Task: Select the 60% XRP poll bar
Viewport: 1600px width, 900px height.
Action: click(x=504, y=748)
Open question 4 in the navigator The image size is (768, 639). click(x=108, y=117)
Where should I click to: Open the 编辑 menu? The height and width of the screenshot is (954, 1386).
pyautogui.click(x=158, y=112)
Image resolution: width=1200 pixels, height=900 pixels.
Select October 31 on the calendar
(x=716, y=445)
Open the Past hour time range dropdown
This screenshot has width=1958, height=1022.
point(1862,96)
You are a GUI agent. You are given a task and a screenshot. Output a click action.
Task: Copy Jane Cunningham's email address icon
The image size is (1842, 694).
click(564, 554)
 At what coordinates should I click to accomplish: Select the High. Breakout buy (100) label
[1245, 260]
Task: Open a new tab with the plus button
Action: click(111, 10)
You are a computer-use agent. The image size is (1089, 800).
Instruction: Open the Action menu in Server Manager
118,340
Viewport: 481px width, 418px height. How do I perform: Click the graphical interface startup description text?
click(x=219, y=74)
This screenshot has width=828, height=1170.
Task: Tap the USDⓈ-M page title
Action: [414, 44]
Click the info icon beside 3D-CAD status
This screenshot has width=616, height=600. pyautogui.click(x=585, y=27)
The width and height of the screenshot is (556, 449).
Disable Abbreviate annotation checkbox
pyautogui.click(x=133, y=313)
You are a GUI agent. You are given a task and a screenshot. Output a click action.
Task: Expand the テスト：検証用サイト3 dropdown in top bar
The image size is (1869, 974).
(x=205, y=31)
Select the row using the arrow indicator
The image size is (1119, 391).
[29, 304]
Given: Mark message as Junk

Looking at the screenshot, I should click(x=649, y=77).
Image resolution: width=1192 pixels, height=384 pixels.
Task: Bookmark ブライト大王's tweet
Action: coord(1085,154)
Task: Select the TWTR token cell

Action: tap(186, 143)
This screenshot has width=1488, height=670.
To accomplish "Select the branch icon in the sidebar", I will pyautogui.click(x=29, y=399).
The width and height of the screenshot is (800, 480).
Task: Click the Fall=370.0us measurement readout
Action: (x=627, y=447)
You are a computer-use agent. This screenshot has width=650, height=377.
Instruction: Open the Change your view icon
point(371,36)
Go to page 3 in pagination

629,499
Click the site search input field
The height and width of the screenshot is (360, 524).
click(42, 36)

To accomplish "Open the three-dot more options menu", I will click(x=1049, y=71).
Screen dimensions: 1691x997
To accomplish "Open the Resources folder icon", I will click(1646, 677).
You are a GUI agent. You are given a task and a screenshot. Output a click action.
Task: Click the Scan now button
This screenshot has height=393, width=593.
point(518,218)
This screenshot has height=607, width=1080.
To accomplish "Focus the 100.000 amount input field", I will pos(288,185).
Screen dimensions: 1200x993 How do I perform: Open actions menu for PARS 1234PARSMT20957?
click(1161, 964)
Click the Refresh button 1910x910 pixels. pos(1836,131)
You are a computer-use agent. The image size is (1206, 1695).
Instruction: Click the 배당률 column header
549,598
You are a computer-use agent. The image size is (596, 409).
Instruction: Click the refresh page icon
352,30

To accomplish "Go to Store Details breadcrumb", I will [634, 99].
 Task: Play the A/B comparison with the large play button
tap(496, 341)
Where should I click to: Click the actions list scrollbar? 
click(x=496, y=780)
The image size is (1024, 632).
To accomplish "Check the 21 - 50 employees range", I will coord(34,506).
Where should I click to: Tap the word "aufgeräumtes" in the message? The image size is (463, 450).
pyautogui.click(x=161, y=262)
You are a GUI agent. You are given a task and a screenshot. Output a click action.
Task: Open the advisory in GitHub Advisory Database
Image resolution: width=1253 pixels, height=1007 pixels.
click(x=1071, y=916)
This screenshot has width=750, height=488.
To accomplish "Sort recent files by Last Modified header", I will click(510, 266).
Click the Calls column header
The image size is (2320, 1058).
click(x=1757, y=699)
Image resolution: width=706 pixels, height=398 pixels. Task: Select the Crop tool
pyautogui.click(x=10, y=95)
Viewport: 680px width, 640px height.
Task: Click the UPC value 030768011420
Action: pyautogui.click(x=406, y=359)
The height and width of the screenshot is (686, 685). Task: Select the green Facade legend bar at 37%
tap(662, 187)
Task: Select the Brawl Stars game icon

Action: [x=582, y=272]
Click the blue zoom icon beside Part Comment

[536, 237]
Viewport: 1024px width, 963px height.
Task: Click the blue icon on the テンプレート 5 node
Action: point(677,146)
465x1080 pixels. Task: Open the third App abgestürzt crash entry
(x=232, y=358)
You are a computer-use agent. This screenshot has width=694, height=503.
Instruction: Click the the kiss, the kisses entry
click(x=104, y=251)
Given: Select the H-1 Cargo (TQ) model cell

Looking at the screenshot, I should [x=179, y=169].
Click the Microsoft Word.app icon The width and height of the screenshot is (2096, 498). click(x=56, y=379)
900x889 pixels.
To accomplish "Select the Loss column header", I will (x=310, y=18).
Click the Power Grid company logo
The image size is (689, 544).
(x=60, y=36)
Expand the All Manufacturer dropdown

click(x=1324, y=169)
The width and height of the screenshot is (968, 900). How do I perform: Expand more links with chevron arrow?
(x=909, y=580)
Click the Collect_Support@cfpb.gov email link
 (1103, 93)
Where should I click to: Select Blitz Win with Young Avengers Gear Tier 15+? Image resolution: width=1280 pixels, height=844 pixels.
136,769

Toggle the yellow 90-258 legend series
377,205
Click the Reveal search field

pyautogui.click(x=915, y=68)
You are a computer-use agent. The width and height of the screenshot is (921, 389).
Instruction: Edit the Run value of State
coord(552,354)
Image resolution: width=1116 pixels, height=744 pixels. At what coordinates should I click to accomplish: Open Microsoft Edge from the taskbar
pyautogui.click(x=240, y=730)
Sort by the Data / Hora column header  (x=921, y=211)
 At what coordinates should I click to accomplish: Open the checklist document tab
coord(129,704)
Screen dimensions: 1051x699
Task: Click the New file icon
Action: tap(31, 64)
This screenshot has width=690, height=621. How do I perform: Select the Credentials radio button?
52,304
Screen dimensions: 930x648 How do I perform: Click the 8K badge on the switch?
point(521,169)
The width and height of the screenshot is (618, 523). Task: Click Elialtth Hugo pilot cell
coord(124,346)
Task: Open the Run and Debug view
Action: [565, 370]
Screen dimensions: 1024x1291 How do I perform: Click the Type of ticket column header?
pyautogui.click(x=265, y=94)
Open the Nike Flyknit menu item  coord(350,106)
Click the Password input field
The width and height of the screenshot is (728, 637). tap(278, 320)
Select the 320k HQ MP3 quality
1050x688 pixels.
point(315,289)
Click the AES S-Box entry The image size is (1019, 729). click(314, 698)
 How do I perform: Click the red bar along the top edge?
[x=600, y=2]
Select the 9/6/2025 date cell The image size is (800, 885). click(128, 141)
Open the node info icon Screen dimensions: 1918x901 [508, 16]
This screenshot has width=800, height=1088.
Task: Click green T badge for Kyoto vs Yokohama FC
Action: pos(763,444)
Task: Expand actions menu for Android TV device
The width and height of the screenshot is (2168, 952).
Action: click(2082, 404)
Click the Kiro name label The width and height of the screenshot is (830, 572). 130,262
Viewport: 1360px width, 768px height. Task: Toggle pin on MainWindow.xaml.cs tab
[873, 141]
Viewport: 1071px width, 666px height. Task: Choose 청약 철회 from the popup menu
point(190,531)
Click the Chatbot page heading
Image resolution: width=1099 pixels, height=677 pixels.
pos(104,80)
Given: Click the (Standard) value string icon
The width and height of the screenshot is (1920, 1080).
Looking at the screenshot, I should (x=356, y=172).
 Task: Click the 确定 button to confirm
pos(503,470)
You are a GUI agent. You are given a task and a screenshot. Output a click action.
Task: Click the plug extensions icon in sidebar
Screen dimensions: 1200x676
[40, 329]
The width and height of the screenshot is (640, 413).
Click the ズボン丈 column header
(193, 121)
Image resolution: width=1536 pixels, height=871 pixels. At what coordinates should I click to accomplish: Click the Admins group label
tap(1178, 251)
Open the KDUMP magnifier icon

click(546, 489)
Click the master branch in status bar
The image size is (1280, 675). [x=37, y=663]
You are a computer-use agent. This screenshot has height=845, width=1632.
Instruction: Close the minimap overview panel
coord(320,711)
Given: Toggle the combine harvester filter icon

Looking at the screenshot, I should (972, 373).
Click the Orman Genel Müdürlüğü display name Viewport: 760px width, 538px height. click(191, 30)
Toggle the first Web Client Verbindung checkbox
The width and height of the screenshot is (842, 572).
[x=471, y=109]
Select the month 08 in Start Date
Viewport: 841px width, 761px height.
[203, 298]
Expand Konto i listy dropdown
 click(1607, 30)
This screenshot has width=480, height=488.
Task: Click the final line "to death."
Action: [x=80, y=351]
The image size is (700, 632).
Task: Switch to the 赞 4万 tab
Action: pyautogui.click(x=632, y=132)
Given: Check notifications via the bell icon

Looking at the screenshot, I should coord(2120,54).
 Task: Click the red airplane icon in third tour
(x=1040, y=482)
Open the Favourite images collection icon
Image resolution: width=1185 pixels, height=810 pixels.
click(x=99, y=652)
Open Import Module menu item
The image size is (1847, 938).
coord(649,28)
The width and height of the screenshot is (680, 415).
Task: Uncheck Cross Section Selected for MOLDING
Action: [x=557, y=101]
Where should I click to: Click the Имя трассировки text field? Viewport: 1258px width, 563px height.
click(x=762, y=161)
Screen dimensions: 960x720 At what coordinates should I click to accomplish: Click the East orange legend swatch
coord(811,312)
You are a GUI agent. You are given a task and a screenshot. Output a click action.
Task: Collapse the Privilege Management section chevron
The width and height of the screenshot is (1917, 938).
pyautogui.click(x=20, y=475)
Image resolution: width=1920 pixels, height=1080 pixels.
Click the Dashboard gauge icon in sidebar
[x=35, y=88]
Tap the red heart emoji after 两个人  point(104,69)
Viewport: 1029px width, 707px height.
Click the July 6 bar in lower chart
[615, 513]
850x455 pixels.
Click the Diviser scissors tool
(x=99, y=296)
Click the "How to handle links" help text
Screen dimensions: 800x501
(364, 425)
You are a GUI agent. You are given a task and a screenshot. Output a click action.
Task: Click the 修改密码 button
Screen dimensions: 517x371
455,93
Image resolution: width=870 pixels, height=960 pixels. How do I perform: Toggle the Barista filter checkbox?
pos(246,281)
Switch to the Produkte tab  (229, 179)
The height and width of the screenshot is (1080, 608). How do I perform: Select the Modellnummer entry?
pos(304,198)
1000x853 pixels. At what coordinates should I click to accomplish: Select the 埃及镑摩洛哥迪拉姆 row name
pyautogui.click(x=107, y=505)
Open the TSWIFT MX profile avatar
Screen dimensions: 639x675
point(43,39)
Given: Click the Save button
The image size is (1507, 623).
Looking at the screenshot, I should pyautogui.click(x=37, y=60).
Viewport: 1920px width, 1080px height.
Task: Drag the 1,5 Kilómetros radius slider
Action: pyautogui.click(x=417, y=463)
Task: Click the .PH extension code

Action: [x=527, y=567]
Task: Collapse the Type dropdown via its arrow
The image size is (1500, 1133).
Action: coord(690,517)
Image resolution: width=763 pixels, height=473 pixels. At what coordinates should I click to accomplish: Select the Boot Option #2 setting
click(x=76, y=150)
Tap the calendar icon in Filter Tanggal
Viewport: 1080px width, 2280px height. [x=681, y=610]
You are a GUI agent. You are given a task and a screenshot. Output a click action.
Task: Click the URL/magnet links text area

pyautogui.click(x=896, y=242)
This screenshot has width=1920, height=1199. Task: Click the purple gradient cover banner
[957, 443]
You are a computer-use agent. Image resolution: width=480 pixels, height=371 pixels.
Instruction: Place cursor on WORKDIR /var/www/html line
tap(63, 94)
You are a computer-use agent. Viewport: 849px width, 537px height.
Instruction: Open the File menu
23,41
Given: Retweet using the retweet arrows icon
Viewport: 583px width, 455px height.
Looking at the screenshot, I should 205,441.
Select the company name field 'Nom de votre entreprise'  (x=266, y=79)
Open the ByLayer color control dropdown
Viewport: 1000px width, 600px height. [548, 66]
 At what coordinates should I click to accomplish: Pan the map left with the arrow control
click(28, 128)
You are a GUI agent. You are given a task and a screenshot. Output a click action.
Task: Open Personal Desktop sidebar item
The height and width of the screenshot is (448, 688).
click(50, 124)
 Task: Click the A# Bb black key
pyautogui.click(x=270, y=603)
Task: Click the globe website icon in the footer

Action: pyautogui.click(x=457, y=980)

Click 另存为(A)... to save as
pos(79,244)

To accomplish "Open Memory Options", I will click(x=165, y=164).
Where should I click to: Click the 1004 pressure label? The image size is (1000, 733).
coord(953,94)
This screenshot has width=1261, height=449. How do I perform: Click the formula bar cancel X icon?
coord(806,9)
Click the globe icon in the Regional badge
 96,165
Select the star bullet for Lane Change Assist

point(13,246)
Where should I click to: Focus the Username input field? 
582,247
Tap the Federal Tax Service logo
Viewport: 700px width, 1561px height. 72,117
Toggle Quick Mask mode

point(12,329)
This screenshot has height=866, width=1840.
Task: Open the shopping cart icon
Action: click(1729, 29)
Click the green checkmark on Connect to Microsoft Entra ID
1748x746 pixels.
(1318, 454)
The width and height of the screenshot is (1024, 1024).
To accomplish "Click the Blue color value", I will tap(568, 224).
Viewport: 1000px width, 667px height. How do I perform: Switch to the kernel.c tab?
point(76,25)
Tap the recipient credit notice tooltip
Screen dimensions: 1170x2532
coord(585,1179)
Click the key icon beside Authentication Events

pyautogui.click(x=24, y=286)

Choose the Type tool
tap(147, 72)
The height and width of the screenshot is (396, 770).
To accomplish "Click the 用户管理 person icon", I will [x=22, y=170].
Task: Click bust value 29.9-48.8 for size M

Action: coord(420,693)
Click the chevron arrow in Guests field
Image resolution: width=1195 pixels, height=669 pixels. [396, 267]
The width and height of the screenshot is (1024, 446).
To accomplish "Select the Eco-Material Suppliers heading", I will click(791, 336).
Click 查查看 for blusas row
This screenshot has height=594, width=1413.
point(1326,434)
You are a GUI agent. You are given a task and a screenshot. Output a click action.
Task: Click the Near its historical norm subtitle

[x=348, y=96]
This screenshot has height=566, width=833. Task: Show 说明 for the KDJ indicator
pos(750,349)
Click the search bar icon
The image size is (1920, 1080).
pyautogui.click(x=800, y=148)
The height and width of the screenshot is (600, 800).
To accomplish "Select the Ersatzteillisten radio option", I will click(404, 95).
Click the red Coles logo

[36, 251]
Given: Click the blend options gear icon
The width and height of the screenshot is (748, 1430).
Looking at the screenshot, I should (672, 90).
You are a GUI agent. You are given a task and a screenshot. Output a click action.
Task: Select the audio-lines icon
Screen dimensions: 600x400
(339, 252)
##############################
About this task: Everything from the line with "Image resolution: width=870" through the line with "Given: Click the Save button" should be written out exactly as it appears above, end lines included, and nothing outside that range.

Exercise solution:
Image resolution: width=870 pixels, height=960 pixels. How do I perform: Toggle the Barista filter checkbox?
pos(246,281)
Switch to the Produkte tab  (229, 179)
The height and width of the screenshot is (1080, 608). How do I perform: Select the Modellnummer entry?
pos(304,198)
1000x853 pixels. At what coordinates should I click to accomplish: Select the 埃及镑摩洛哥迪拉姆 row name
pyautogui.click(x=107, y=505)
Open the TSWIFT MX profile avatar
Screen dimensions: 639x675
point(43,39)
Given: Click the Save button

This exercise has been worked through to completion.